REQUEST:
Please pull out the lines of the listing from the line containing "Click the AhaSlides logo" through the line containing "click(73, 104)", both included, and reproduce them word for word. Leave the pictures out.

RECORDS FOR THE EXERCISE:
+---+

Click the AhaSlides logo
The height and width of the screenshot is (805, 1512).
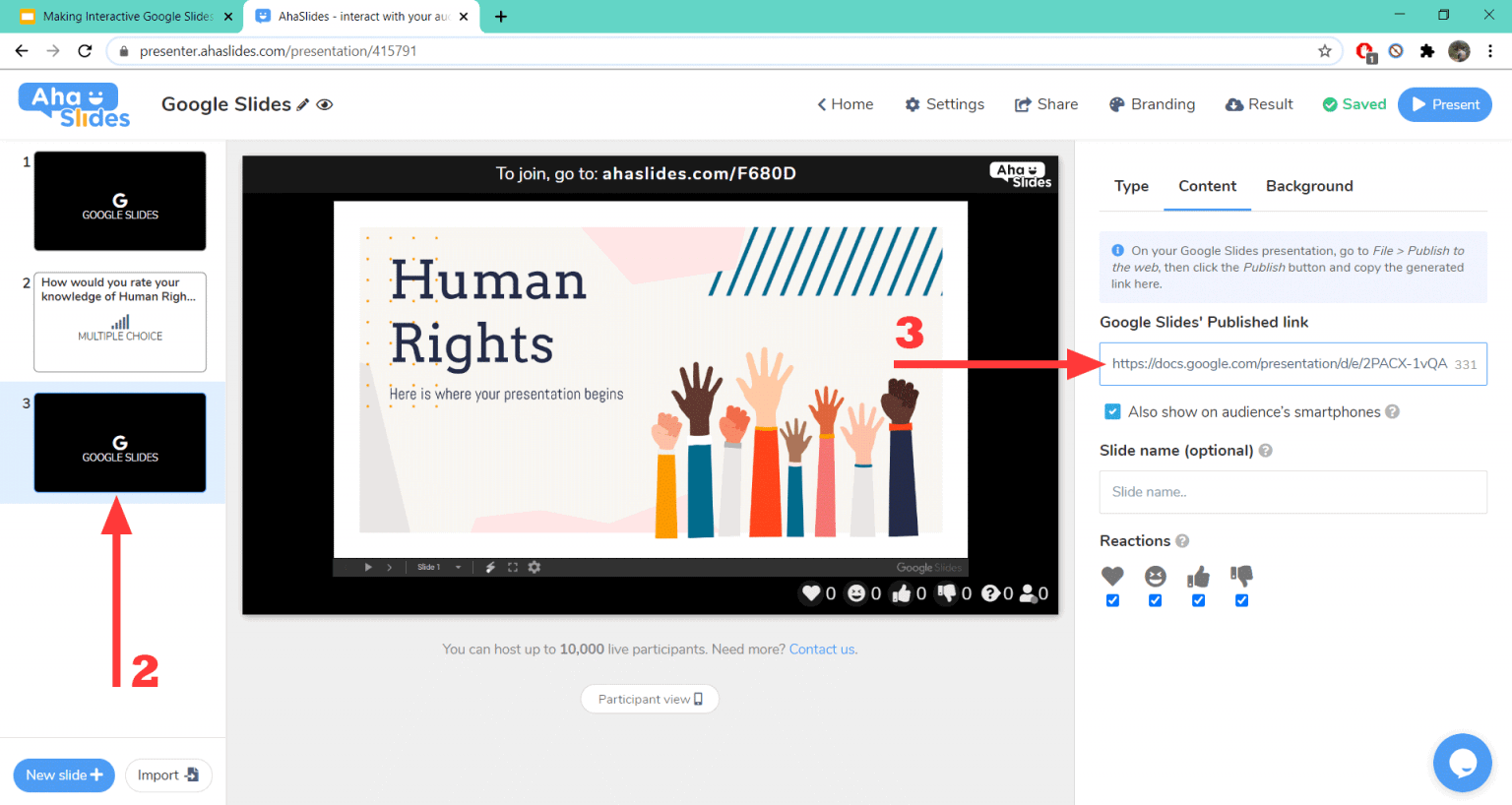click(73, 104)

+---+

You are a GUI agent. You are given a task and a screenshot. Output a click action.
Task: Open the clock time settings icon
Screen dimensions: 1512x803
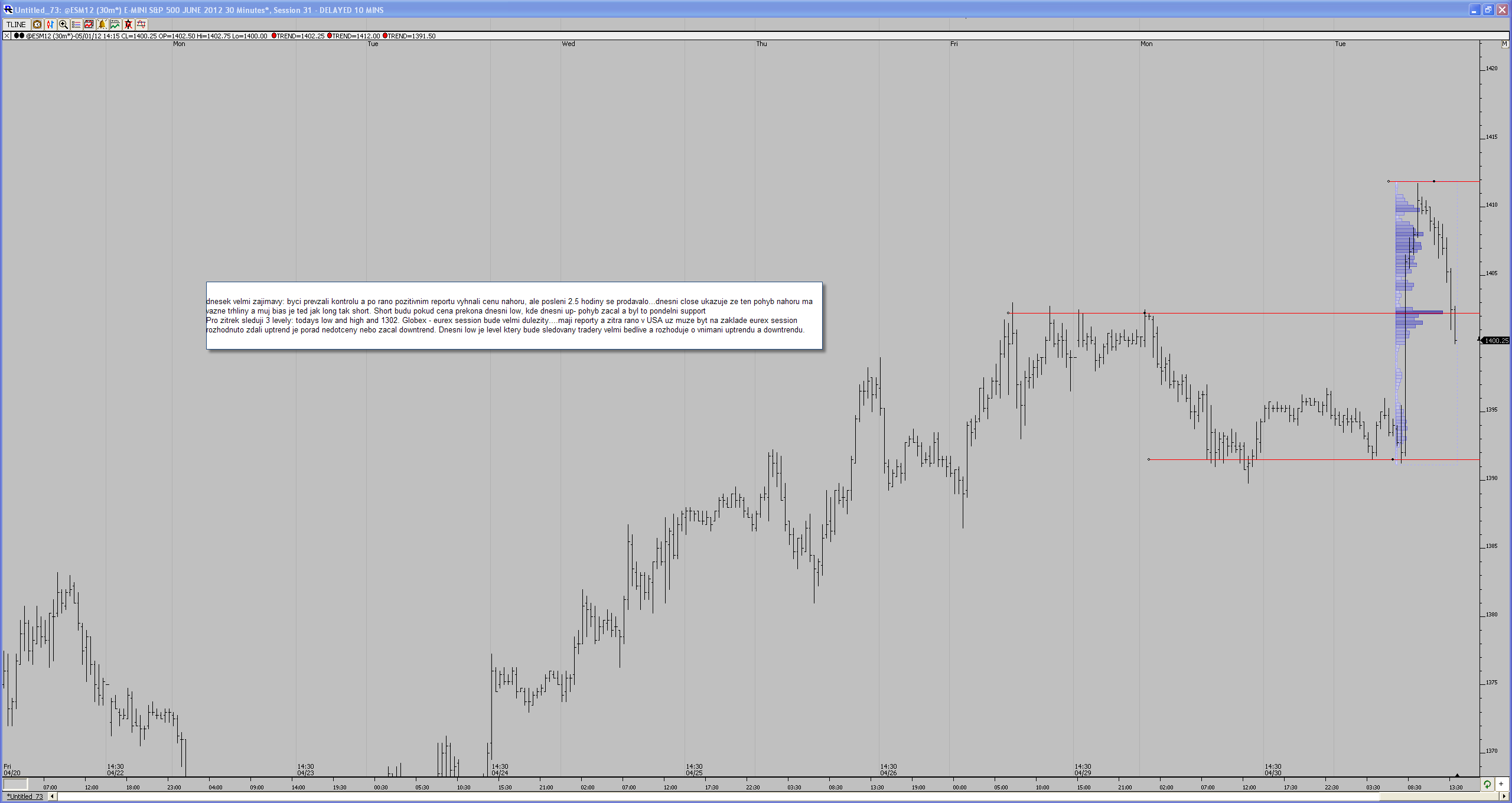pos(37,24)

+---+

REPLY TO THE TASK:
Click the AhaSlides logo
The height and width of the screenshot is (805, 1512).
click(73, 104)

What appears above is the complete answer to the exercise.